Debenhams rocked by the collapse of Patisserie Valerie as cafe chain closes outlets at the department store
The collapse of Patisserie Valerie has dealt a fresh blow to Debenhams as the cafe chain closed outlets at the department store.
Just hours after parent company Patisserie Holdings crashed into administration following an accounting scandal, the shutters came down on 71 cafes, with the loss of 920 jobs.
The closures included 27 Patisserie Valerie cafes, all 19 Druckers stores and 25 Patisserie Valerie concessions, including 17 in Debenhams, four in Next and four in service stations.
Patisserie Valerie has closed 17 of its concessions inside Debenhams stores following the collapse of the cafe chain
Analysts said the closures in Debenhams were a further blow to the struggling department store chain.
Russ Mould, investment director at AJ Bell, said: ‘What Debenhams has been trying to do is create an experience and be a one-stop shop where you can eat, drink and shop. If those concessions go then Debenhams has even more floorspace that isn’t earning any money.’
Patisserie Holdings plunged into administration this week after a £40million black hole was discovered in its accounts.
Administrators at KPMG said they will continue to trade the remaining 122 Patisserie Valerie stores as it seeks a buyer.

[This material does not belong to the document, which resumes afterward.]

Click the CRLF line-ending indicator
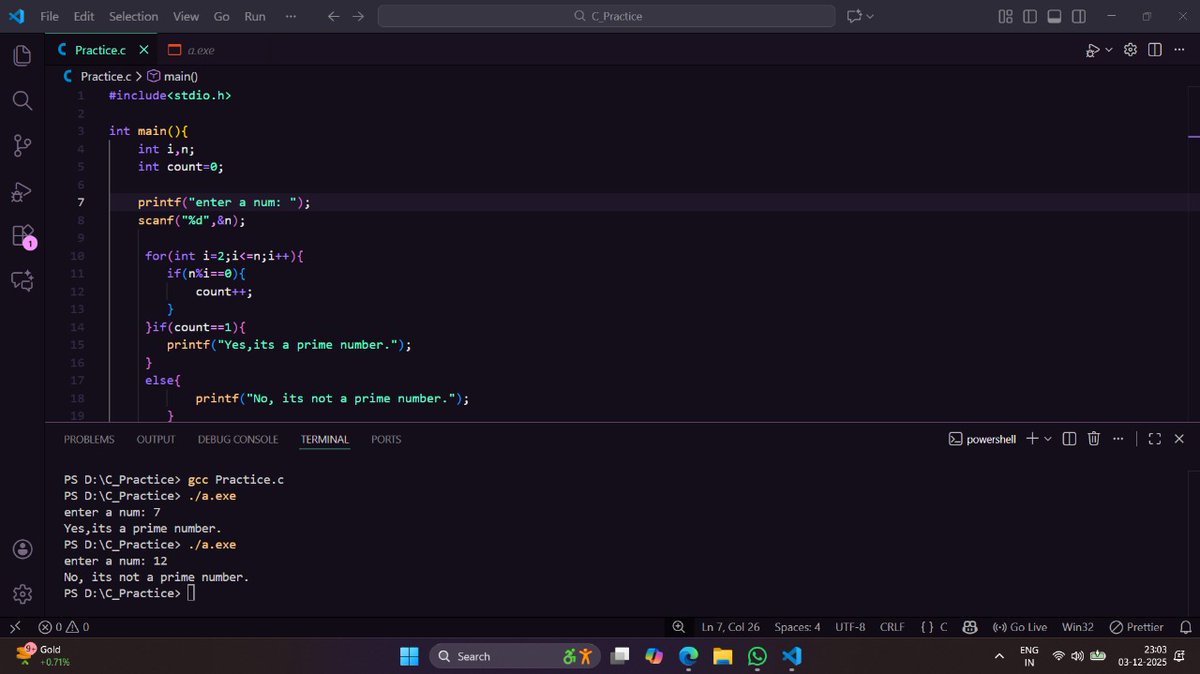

David Costley-Wood, partner at KPMG and joint administrator of Patisserie Holdings, said: ‘We have been pleased with the level of interest we have received and so remain hopeful of achieving a positive outcome.’

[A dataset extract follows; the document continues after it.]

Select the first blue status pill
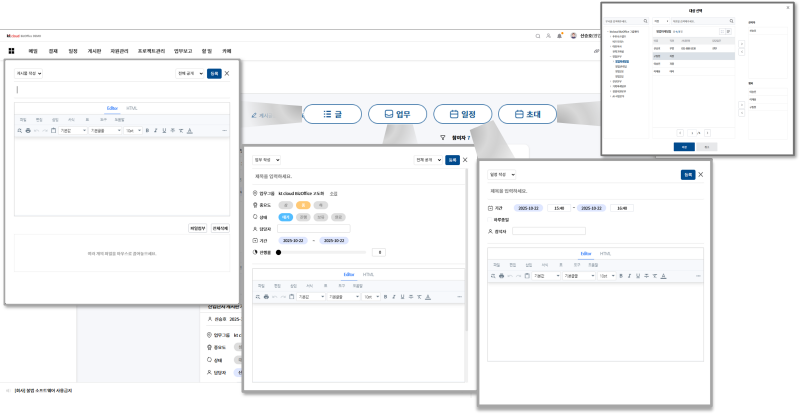800x414 pixels. click(x=286, y=217)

But more than 2,000 jobs remain at risk, on top of the 920 already lost. Chairman Luke Johnson, who owned 28.5 per cent of the firm, attempted to keep it running by plugging it will millions of pounds of his own money and seeking a bailout from investors.
But the firm collapsed after it was unable to strike a deal with lenders to extend a £9.7million loan agreement, meaning it could not afford to continue trading.
Patisserie Holdings and Johnson are now facing legal action from shareholders who are expected to be left with nothing.
Chris Boxall, co-founder of Fundamental Asset Management, which invested in Patisserie Valerie for clients, said: ‘What has he [Johnson] and the board been doing?
What questions were they asking at meetings, what things were they looking at, did they ever roll up their sleeves and have a look at the heart of the business, which you would expect from a so-called executive director which he was in this business.’
Debenhams, which declined to comment, is already battling to attract customers after plunging to the biggest loss in its 240-year-history, and is now looking to close as many as 90 of its 166 stores.
It is understood to be trying to find jobs in its stores for affected Patisserie Valerie concession staff.
Patisserie Valerie has also cancelled a tie-up with Sainsbury’s to sell its cakes in 70 stores.
Luke Johnson made £40m
Luke Johnson has taken £40million out of Patisserie Holdings since the company listed on the stock market five years ago.
The 56-year-old entrepreneur, who is chairman of the firm, and his wife sold £23million of shares when it listed in 2014.
The following year he sold £12.6million of shares.
He has also pocketed dividends of £3.75million and pay of £60,000 a year.
But he has ploughed money back into the firm.
Johnson lent it £13million, which he is unlikely to get back. And his stake of £166million is now likely to be worthless following its collapse.